--- START DATA FOR PROCESSING ---
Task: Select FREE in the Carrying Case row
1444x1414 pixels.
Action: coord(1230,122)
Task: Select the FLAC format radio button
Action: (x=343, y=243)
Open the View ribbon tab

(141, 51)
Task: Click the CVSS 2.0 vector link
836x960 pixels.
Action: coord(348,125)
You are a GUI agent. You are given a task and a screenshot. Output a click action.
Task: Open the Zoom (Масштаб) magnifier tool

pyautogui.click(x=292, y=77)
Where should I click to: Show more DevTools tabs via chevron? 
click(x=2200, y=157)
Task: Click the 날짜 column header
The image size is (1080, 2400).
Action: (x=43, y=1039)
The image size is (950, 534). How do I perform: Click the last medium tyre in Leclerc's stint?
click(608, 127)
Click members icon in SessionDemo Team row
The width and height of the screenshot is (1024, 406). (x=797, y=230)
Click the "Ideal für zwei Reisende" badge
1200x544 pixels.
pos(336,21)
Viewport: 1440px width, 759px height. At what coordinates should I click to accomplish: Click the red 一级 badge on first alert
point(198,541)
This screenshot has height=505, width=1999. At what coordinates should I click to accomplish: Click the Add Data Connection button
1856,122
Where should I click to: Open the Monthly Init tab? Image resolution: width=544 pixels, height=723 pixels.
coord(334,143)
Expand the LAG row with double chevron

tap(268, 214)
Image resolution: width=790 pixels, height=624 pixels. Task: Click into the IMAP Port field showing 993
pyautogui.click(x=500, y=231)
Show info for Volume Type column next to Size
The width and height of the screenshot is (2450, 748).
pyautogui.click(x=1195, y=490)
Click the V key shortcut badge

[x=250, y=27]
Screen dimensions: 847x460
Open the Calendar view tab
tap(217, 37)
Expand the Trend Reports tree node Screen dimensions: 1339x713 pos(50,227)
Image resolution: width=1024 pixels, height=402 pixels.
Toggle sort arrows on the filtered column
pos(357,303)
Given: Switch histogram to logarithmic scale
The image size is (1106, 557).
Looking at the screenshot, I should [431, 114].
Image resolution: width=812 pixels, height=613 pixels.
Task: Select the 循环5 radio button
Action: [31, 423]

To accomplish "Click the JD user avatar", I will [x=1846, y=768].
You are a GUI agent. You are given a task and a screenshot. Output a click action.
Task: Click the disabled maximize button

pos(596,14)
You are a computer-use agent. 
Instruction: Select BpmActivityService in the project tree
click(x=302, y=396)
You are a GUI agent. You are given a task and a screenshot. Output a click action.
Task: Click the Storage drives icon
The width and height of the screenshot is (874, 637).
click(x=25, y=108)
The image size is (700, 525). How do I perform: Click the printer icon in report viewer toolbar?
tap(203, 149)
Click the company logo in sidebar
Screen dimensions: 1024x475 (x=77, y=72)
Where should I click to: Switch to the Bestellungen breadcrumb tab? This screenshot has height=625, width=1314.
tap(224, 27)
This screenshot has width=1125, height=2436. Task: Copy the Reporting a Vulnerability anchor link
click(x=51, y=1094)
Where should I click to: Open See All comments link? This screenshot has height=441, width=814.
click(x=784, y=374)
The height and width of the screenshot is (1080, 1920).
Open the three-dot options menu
--- END DATA FOR PROCESSING ---
- _PROBLEM STATEMENT_
Could you put the lines from the one containing "You are a computer-use agent." through the last line of the items into a JSON list of strings, with one string per line and blank lines left out? Include both of those lines.

- _WRITTEN ANSWER_
[
  "You are a computer-use agent. ",
  "Instruction: Select BpmActivityService in the project tree",
  "click(x=302, y=396)",
  "You are a GUI agent. You are given a task and a screenshot. Output a click action.",
  "Task: Click the Storage drives icon",
  "The width and height of the screenshot is (874, 637).",
  "click(x=25, y=108)",
  "The image size is (700, 525). How do I perform: Click the printer icon in report viewer toolbar?",
  "tap(203, 149)",
  "Click the company logo in sidebar",
  "Screen dimensions: 1024x475 (x=77, y=72)",
  "Where should I click to: Switch to the Bestellungen breadcrumb tab? This screenshot has height=625, width=1314.",
  "tap(224, 27)",
  "This screenshot has width=1125, height=2436. Task: Copy the Reporting a Vulnerability anchor link",
  "click(x=51, y=1094)",
  "Where should I click to: Open See All comments link? This screenshot has height=441, width=814.",
  "click(x=784, y=374)",
  "The height and width of the screenshot is (1080, 1920).",
  "Open the three-dot options menu"
]